Top of Data supplied

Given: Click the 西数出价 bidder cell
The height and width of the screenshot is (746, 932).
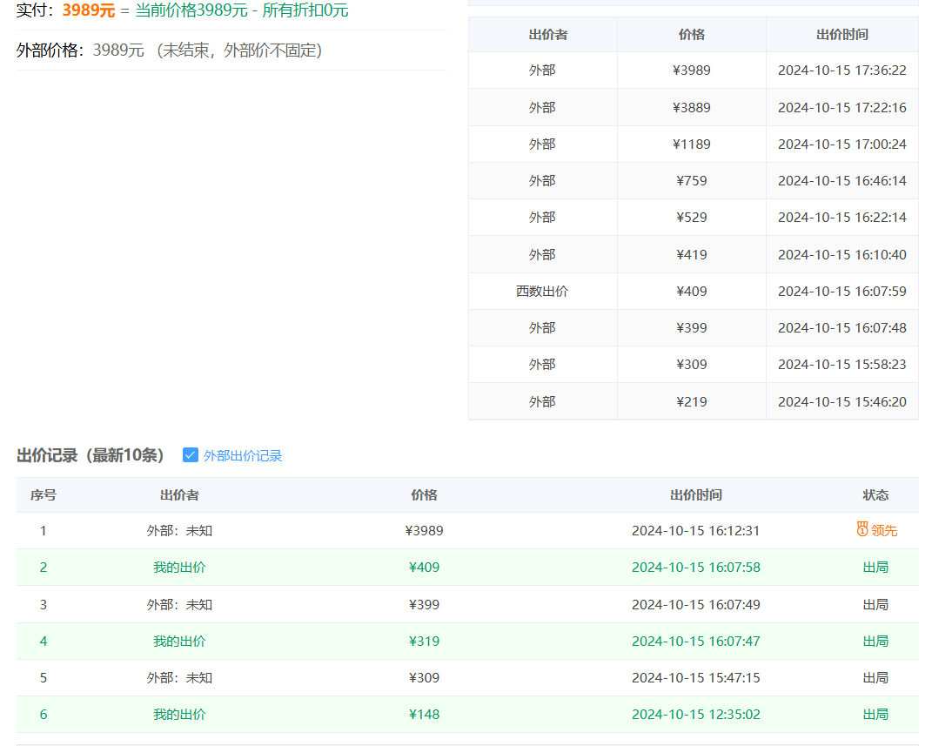Looking at the screenshot, I should point(542,292).
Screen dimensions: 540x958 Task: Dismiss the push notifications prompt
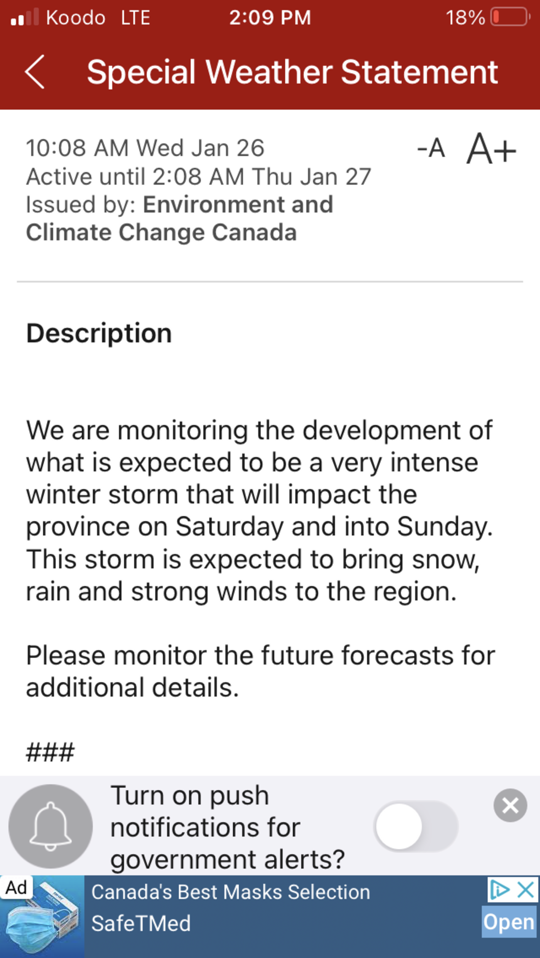pos(510,805)
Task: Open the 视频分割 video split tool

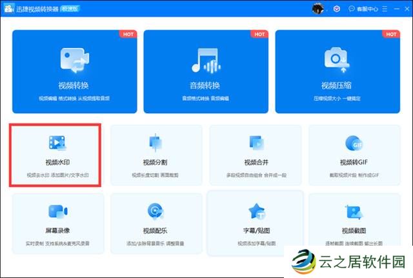Action: 156,155
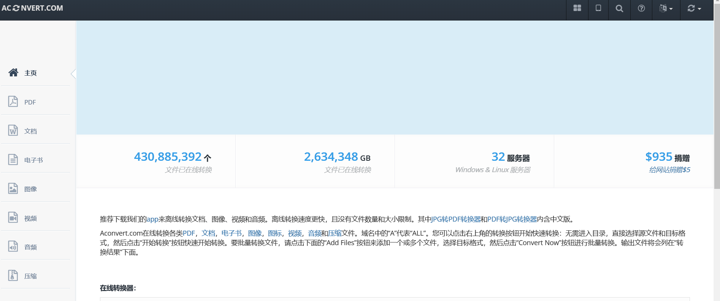Open the PDF file icon
This screenshot has width=720, height=301.
[13, 101]
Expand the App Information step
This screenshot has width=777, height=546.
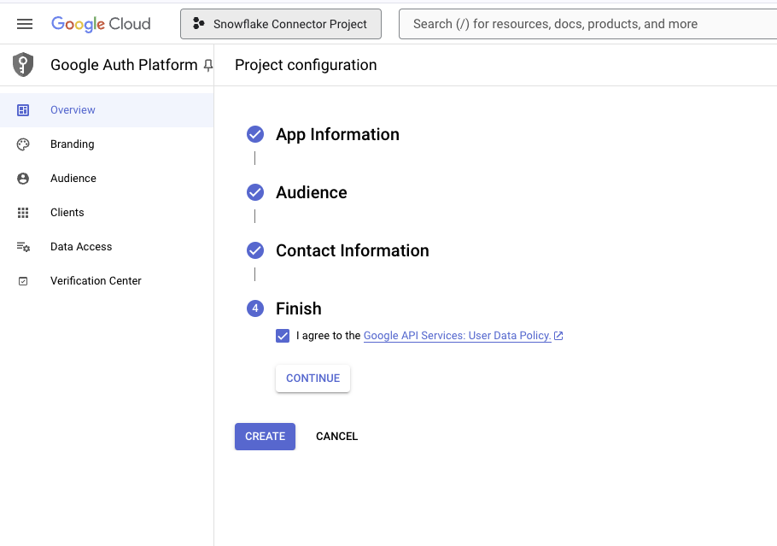point(337,134)
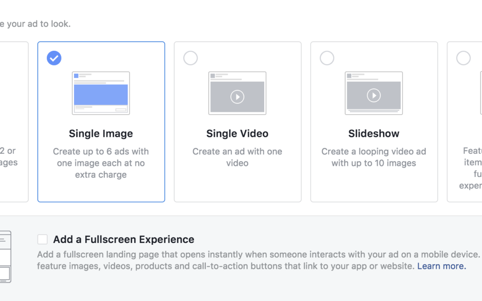
Task: Select the Slideshow radio button
Action: (327, 58)
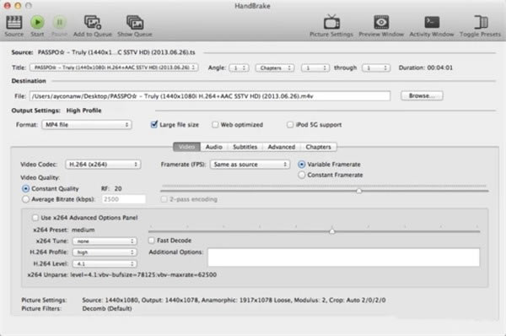Expand the Format MP4 file dropdown
The height and width of the screenshot is (336, 506).
point(87,125)
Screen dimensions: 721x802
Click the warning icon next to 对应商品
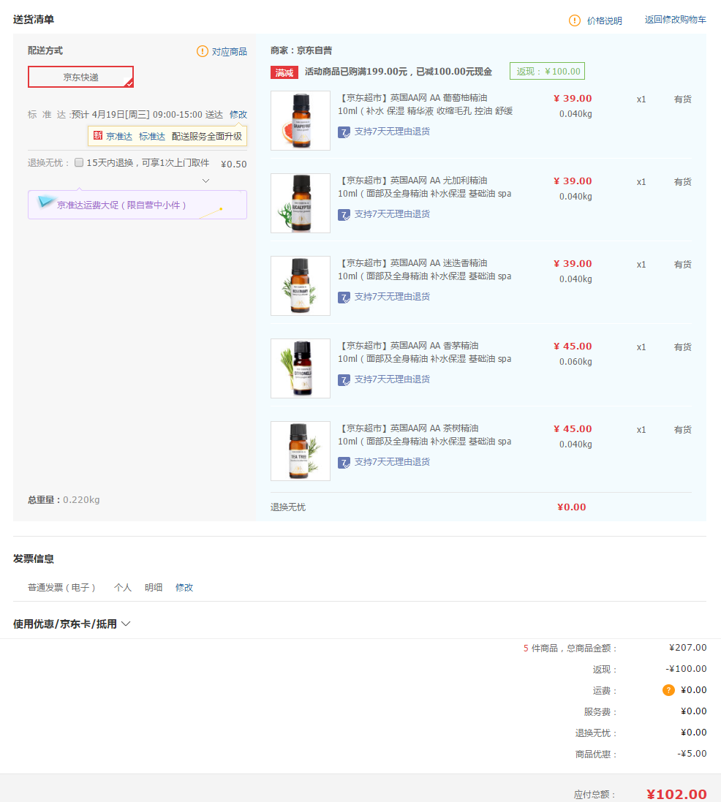coord(203,51)
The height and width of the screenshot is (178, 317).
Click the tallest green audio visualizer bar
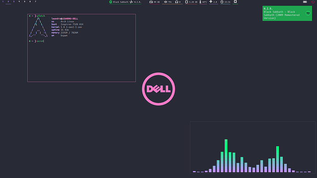coord(226,156)
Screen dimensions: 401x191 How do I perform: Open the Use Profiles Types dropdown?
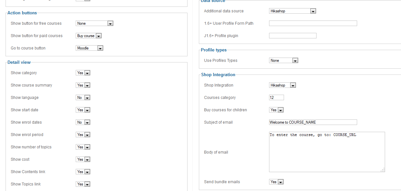pos(284,61)
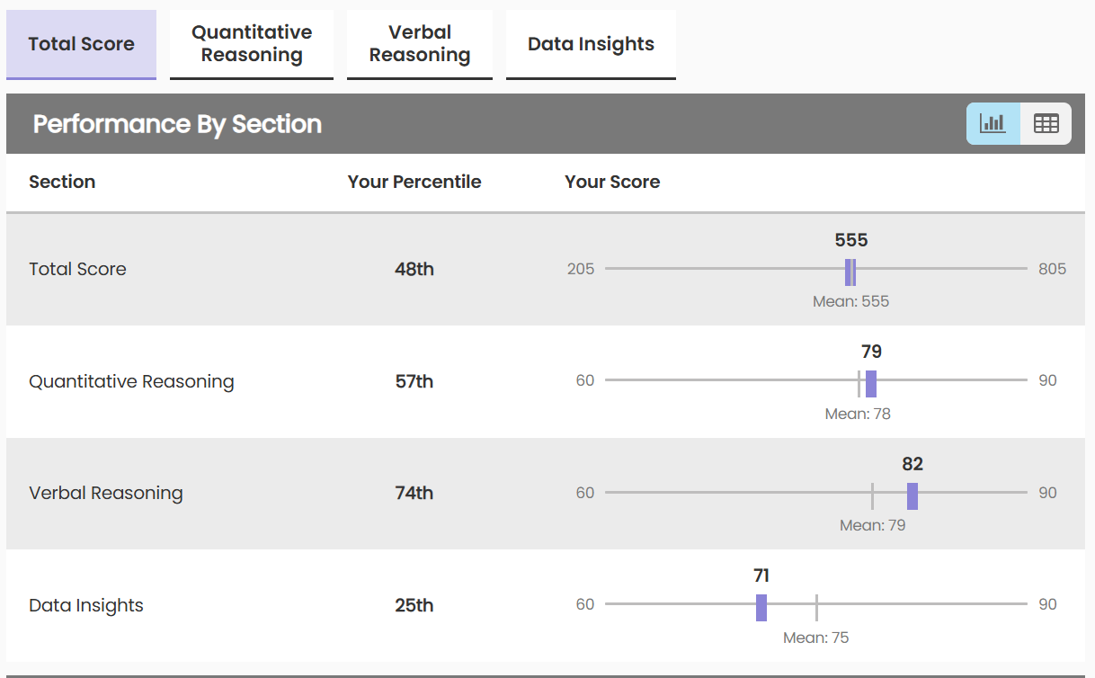Image resolution: width=1095 pixels, height=678 pixels.
Task: Click the Total Score 555 slider marker
Action: point(850,272)
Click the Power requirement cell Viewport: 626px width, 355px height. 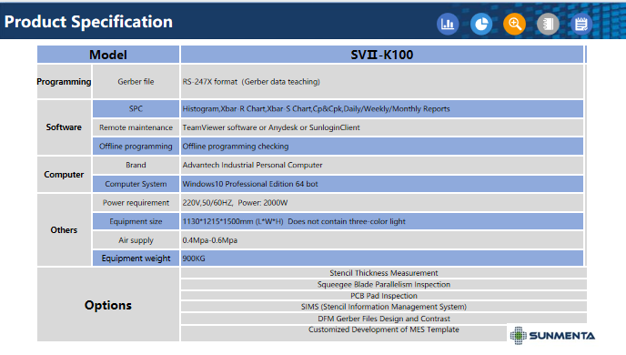click(136, 202)
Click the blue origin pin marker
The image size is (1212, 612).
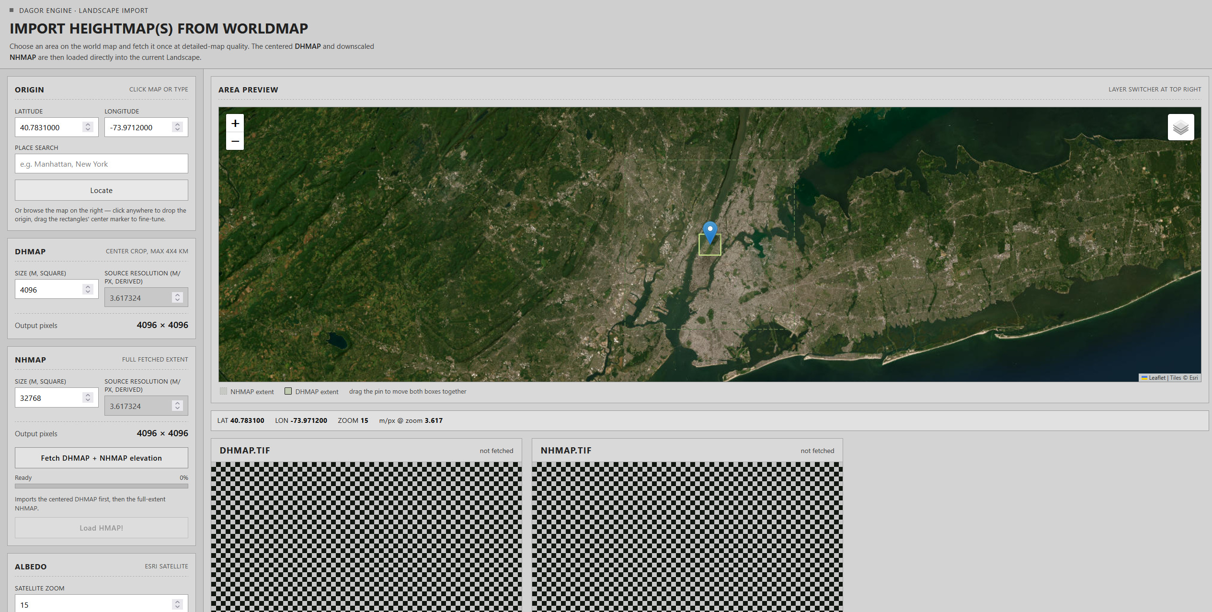[710, 233]
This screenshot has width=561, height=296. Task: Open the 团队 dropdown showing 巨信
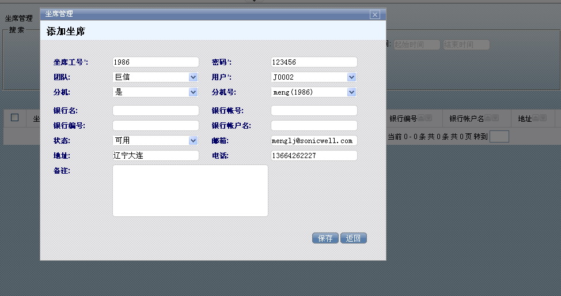tap(156, 77)
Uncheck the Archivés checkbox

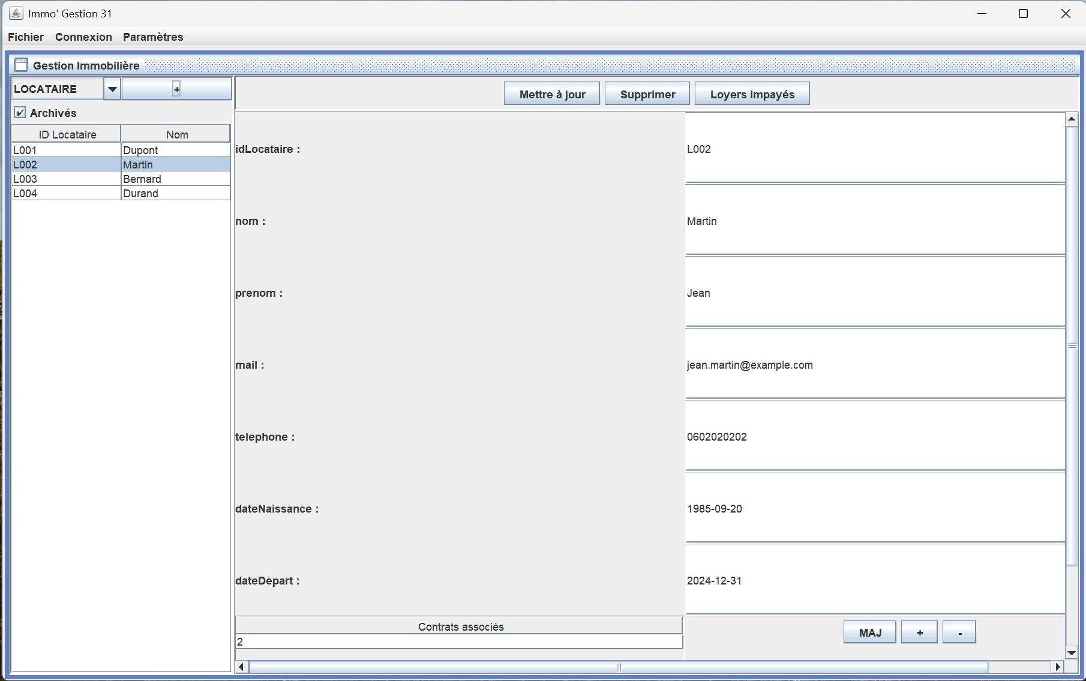(20, 113)
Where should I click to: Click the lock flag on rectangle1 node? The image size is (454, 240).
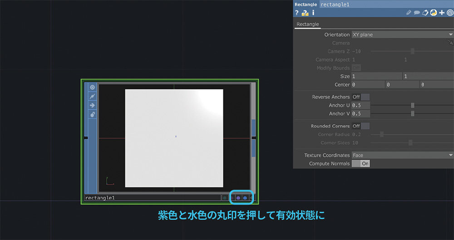(x=92, y=114)
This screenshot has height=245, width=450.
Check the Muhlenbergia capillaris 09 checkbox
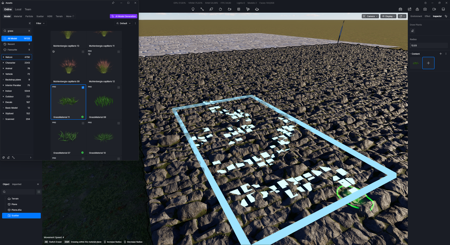click(x=83, y=52)
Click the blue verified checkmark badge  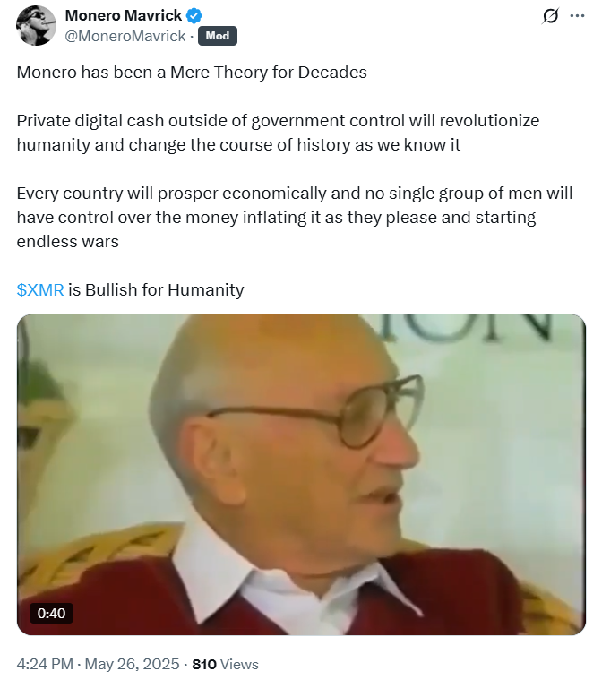[x=194, y=16]
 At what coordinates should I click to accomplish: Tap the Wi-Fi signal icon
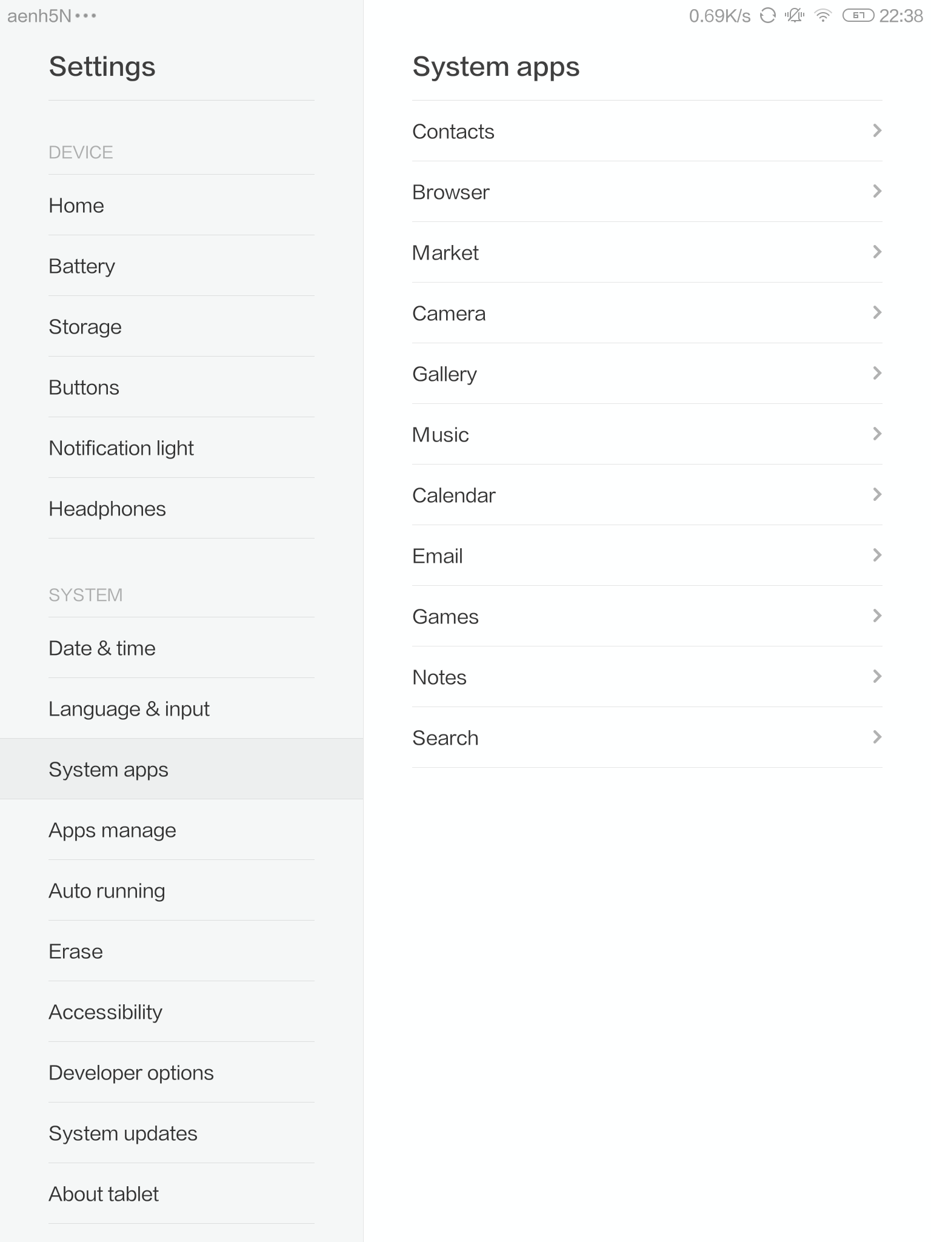823,16
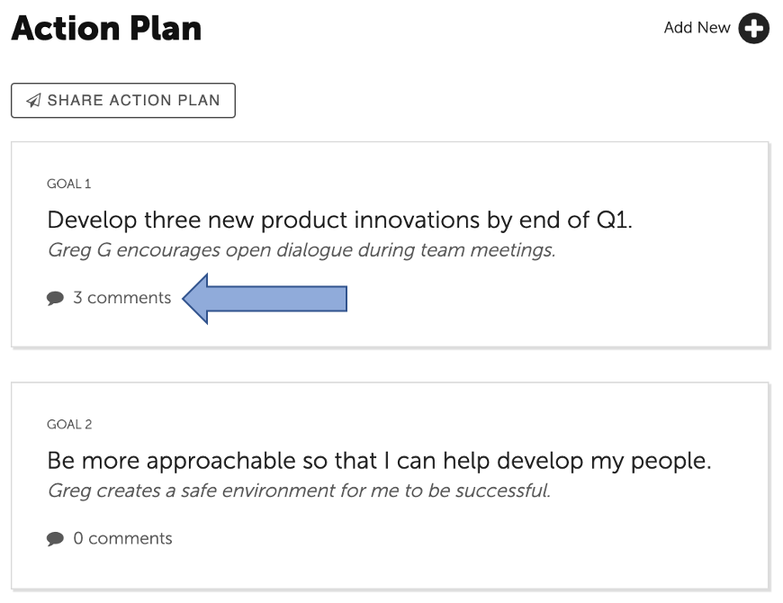Click the blue arrow annotation pointing to comments

pos(265,299)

Bottom of Data supplied

Every line from the one containing "At what coordinates" through the end of the records is to be returned exactly, and those lines alone; pictures are dropped.

Result below:
 At what coordinates should I click to accomplish: Tap the Wi-Fi signal icon
823,16
Click the blue arrow annotation pointing to comments

pos(265,299)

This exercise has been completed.